Topic - Comparing Data Augmentation Methods – Easy Data Augmentation and Back Translation for text(Intentation) Classification using LSTM.
Research Question - Which data augmentation methods applied on a small dataset outperform models trained without augmentation in terms of accuracy and precision in case of intention(text) classification using LSTM as training models, and by how much do they improve performance?
Supervisor - Dr. Man Lai Tang
Done by - Mohit Agarwal (22031257)
The project investigates data augmentation techniques, namely, easy data augmentation (EDA) – nosing and back translation – paraphrasing, on a text dialogue-based dataset with intention as its labels, making it a supervised learning problem. Three models are developed using long-short term memory (LSTM) architecture, single layer LSTM model, double layer LSTM model, and convolutional layer stacked on top single LSTM layer, each trained on the dataset and augmented datasets. The results are compared using accuracy and precision metrics from each model for all datasets (augmented and non-augmented). Purpose: To identify which data augmentation method performs well over which model.
Intent Classification – GitHub Intent Classification - UCL
preprocess_eda.py --- reads the dataset, and has prepocessing class and exploring data class
lstm.py --- builds the three models, along with hypermodel for tuning
train_lstm.py ---builds and compiles a model based on given parameters
eda.py ---data augmentaion file for easy data augmentation method
back_translation.py ---data augmentation file for back translation
main_part_1.ipynb ---calls the files and reads, preprocess and explores the data, finds the hyperparameter and trains model based on them, finally augments the data
main_part_2.ipynb ---reads eda's augmented data, trains them on hyperparameter found on main_part_1.ipynb
main_part_3.ipynb ---reads back translated augmented data, trains them on hyperparameter found on main_part_1.ipynb
Note: The model is saved outside the git directory.

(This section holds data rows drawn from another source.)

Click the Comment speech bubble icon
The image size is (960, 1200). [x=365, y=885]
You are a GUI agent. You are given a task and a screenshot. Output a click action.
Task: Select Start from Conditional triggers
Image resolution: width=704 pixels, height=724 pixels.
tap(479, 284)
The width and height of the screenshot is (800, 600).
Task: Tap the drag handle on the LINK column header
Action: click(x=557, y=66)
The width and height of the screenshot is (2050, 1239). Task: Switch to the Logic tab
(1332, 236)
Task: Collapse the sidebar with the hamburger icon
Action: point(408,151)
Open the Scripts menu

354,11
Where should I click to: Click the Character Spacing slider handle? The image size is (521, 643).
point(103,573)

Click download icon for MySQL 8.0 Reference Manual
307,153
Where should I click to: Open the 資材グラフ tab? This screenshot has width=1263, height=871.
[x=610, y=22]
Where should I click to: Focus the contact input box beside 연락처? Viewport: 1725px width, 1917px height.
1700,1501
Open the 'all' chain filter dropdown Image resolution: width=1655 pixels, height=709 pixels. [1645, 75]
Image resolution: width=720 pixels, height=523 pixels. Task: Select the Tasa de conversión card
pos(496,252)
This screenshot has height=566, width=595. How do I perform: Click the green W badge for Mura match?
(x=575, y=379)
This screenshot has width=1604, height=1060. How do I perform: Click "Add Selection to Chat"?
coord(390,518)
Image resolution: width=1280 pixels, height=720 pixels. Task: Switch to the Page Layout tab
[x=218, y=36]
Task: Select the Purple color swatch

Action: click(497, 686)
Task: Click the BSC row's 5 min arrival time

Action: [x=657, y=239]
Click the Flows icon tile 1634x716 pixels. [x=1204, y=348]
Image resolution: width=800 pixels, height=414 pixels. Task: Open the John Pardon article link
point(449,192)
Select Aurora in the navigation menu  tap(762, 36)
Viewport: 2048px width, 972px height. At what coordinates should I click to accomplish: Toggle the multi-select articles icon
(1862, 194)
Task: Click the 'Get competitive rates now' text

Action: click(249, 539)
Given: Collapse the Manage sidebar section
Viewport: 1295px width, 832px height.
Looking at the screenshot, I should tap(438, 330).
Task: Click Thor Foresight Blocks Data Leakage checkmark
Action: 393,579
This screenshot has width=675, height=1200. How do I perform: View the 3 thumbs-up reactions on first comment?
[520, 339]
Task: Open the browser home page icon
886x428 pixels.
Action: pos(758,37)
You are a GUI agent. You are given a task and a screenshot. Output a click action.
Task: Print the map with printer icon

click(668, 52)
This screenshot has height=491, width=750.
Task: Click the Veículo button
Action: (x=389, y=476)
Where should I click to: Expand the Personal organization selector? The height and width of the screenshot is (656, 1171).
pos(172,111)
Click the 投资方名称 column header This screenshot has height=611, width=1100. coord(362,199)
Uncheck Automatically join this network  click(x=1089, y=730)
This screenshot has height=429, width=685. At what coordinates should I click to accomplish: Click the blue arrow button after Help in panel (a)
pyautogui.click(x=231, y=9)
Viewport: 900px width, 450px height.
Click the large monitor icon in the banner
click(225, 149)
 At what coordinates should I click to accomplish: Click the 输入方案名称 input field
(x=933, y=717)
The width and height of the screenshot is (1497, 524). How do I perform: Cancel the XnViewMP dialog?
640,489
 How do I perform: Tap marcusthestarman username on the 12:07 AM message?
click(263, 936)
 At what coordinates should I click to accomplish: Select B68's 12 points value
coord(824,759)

Agument ---stores all the augmented py file and augmented data
Plots ---holds all the plots
pandas.2.2.2
matplotlib
numpy.1.26.4
sklearn.1.5.0
keras.3.6.0
tensorflow.2.17.0
keras-tuner.1.4.7
wordcloud.1.9.3
nltk.3.8.1
deep-translator.1.11.4
Single LSTM model worked best among the three model on both augmented and non-augmented data.
In term of precision, the augmentation method, easy data augmentation give better reading for Single-LSTM model, while for f1 score back translation worked better.
- Higher number of epochs can be used to train the single-lstm model.
- GAN can be used for data augmentation.
- tf-idf can be used in text vectorization layer.